Hunters are happy to share the trails with everyone who loves the outdoors. In the spirit of sharing our great public lands here in Washington, here are a few tips to keep hikers safe during hunting season and how to be a good citizen on trail.
The ten commandments of hunting include knowing the target and what lies beyond it. Until a hunter clearly identifies the target, they shouldn’t be shooting. You can make yourself stand out to any area hunters by wearing bright colors.
Hunter orange is traditional and highly visible, though recent studies have shown fluorescent pink is also effective. If you don't already own something brightly colored, many sportsmans outlets carry orange vests for cheap. Many running stores also carry reflective items meant to keep you visible. And if you're upgrading your backpack, consider getting one in a vibrant hue. What people should most consider is that they need to be visible even at low light.
You can talk to your hiking buddy, sing, laugh, whatever. I wouldn’t worry about “spoiling” somebody’s hunt. You’re better off making noise and being safe. Most hunters may use trails at some point during our hunt, but there’s a lot of cross country hiking.
The amazing thing about wildlife is that they use trails as well. We hike on a lot of wildlife trails; even animals look for the path of least resistance. So, you might not come across a hunter during hunting season on trails built for people, but if you do see us, don’t be afraid to say hello.
Keep dogs on leash
My husband and I have three dogs and we take them everywhere. We understand wanting to go outside with them, but it’s important to keep them under control for their safety and yours.
Be aware of the local regulations and always keep your dog on leash. Dogs like to chase things and, in addition to posing safety risks to your four legged friend, it’s also very disruptive to wildlife. In the fall when animals are really trying to pack on the calories for winter, a chase could jeopardize their survival.
Always keep your animal under control and close to you so everyone can be safe and have fun.

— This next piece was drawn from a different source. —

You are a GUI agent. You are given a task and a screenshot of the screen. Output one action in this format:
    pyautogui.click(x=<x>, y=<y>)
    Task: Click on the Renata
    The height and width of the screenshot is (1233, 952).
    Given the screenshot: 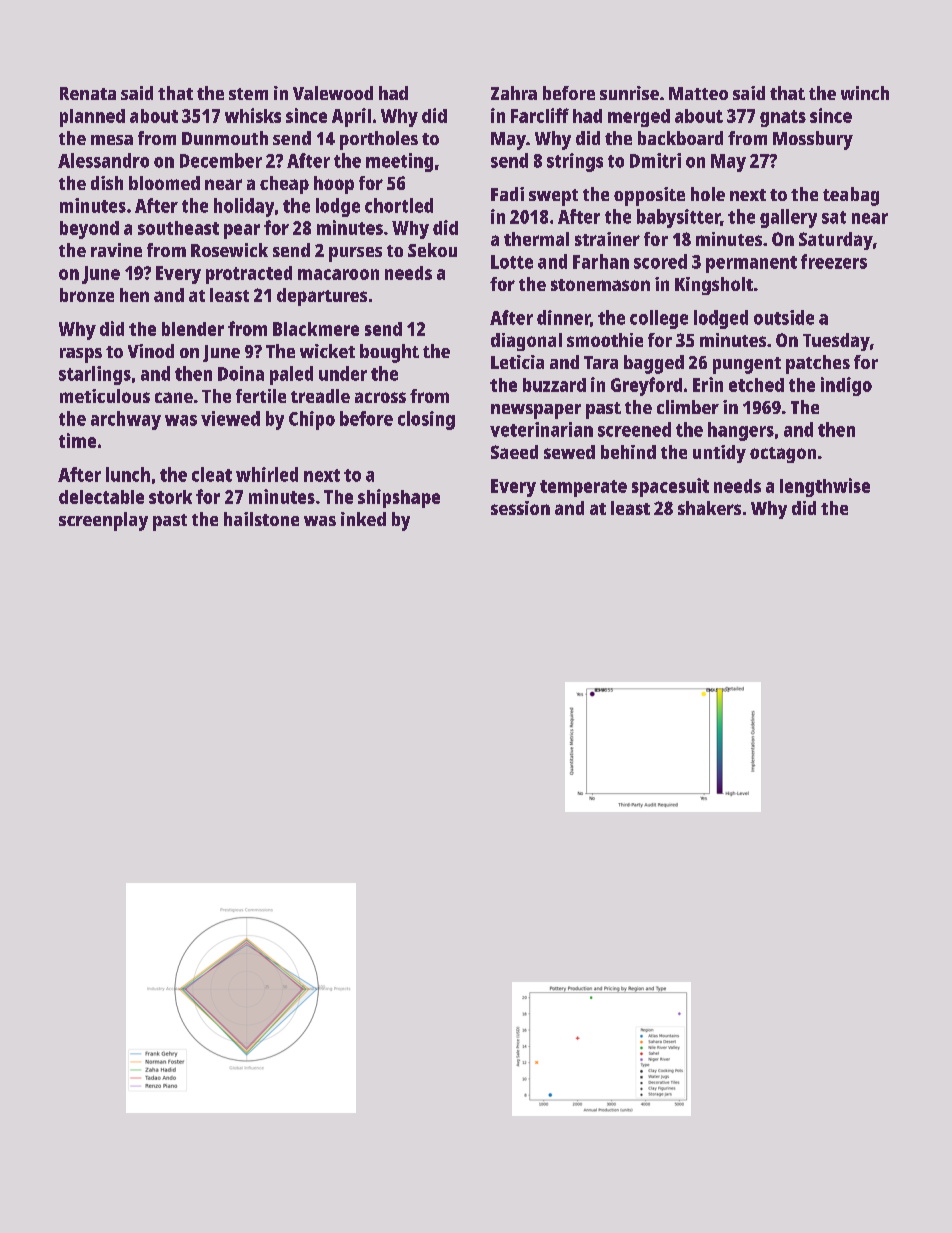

Know your local hunting seasons
If you're not a techno-dinosaur like me, you can check Washington Department of Fish and Wildlife's online hunting schedule. If you want to hold something in your hands, go to your local sporting goods store and ask for the hunting season pamphlet. It will show you where and when all the different hunting seasons happen. However, hunting seasons can change. Some seasons are conditional depending on animal populations. For example, elk season is variable year to year and can sometimes last through the end of February.
Know your neighbors
219,000 people hunt in Washington each year (2015 numbers) and spent over $160M on trip-related expenditures. Just like hikers, we are big contributors to Washington’s outdoor recreation economy. I’ve been hunting with my family for about 28 years. To me it is the ultimate outdoor experience. It’s a very challenging sport, it gets you outdoors, it gets kids outdoors and teaches them where food comes from. I like to tell people it’s the ultimate way to be a locavore!
Be a good steward
Hikers and hunters actually have a lot in common. We both go outdoors to enjoy the beauty around us and have a desire to see these places protected for the future.
It’s not all about the harvest for hunters. For example, I’m an avid birder and one of my favorite things is just to be in nature and bird watch while I’m hunting.
Hunters are conservationists. We understand the need to preserve habitat. If you’re an ethical hunter, you’re playing a role in wildlife management. Washington state is one of the top states in terms of outdoor activities.
When I’m out there with my students or grandkids, they’re not just learning how to hunt and firearm safety, they’re also learning about conservation. We talk about why habitat is important and why all wildlife is important, not just game species. And that’s really what’s fun for me.